Aneesa war mittlerweile auch wach. Sie stand da, völlig verängstigt.
„Ek is bang, Samuel!“, sagte sie wimmernd. Sie war eine junge Frau von gerade einmal achtunddreißig Jahren. Sie konnte nicht besonders gut Amerikanisch sprechen, doch zum Arbeiten reichte es. Aus lauter Angst wiederholte sie nun immer wieder in afrikanischer Sprache die Worte „Ek is bang“, „Ich habe Angst.“
Plötzlich war ein ohrenbetäubender Lärm zu hören und im nächsten Moment krachte die hintere Scheune in sich zusammen. Aneesa lies sich schreiend fallen. Die brennenden Holzteile flogen durch die Luft. Moses lies sich instinktiv fallen. Er blieb unverletzt, was er wahrscheinlich seiner Schnelligkeit zu versanken hatte. Ein Stöhnen neben ihm verriet, dass Samuel nicht so viel Glück hatte. Durch die Funken und den Staub hindurch sah Moses sein gequältes, schmerzverzerrtes Gesicht. Zu seiner Verzweiflung entdeckte Moses einen Holzsplitter in der Brust seines Freundes. Es war kein großer, doch der junge Mann sah sofort, dass er sich auf direktem Wege durch Samuels Herz gebohrt hatte. Nun lag der alte Mann schwer atmend auf dem Scheunenboden. Moses Tränen benetzten sein Gesicht. Samuel griff nach seiner Hand.

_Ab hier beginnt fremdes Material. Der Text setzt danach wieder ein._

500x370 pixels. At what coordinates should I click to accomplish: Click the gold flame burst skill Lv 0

Nach dem dritten Anlauf gelang es ihm, etwa zu sagen.
„Mo“, keuchte er. „Mo. Du dich kümmern um meine Frau.“ Tränen liefen ihm über die Wange. „Du dich kümmern um Aneesa.“
„Nein“, rief Moses verzweifelt, das Gesicht des Alten in den Händen haltend. Samuel war immer wie ein Vater für ihn gewesen. „Du wirst wieder gesund! Jy sal gesond word!“ Von heftigen Weinkrämpfen gepackt, kniete er neben dem Sterbenden.

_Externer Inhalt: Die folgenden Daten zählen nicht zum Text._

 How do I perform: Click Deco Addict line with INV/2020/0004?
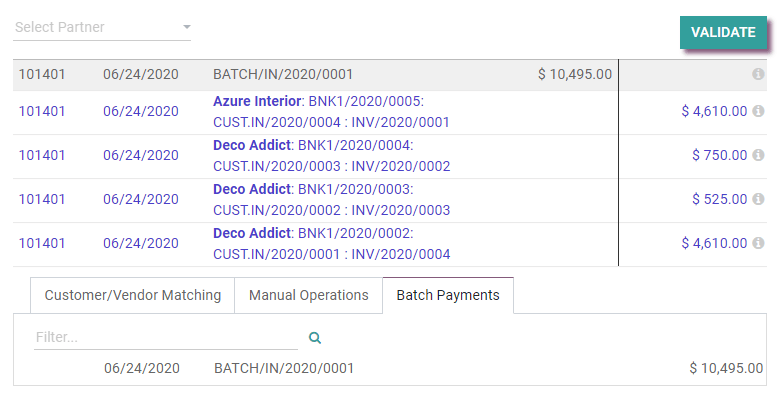point(331,243)
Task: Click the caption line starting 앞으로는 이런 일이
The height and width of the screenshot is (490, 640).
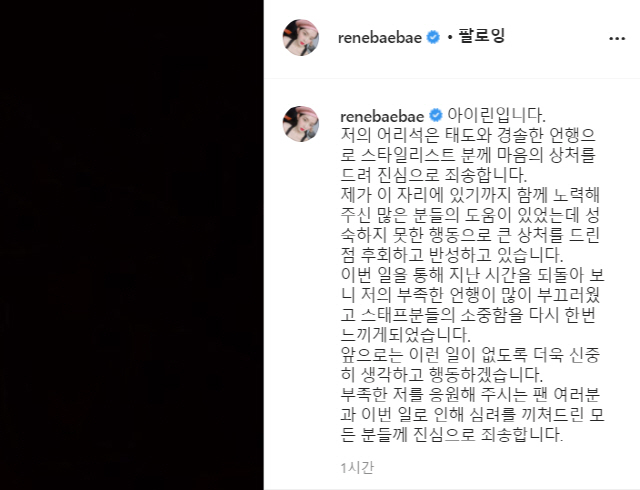Action: (470, 355)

„Bitte“, sagte Sam. Er war ganz ruhig und bedachte Moses mit einem gütigen Lächeln, das den Kontrast seiner weißen Zähne zu seiner schwarzen Haut zeigte. „Bitte, du dich kümmern um Aneesa. Neem asseblief sorg vor Aneesa!“ Er sah Moses eindringlich an und in diesem Moment wurde dem jungen Mann klar, dass er nichts mehr tun konnte.
„Ja“, flüsterte er. „Ich versprechen.“ Er legte die Hand des Alten an sein Gesicht, gerade, als dieser seinen letzten Atemzug tat.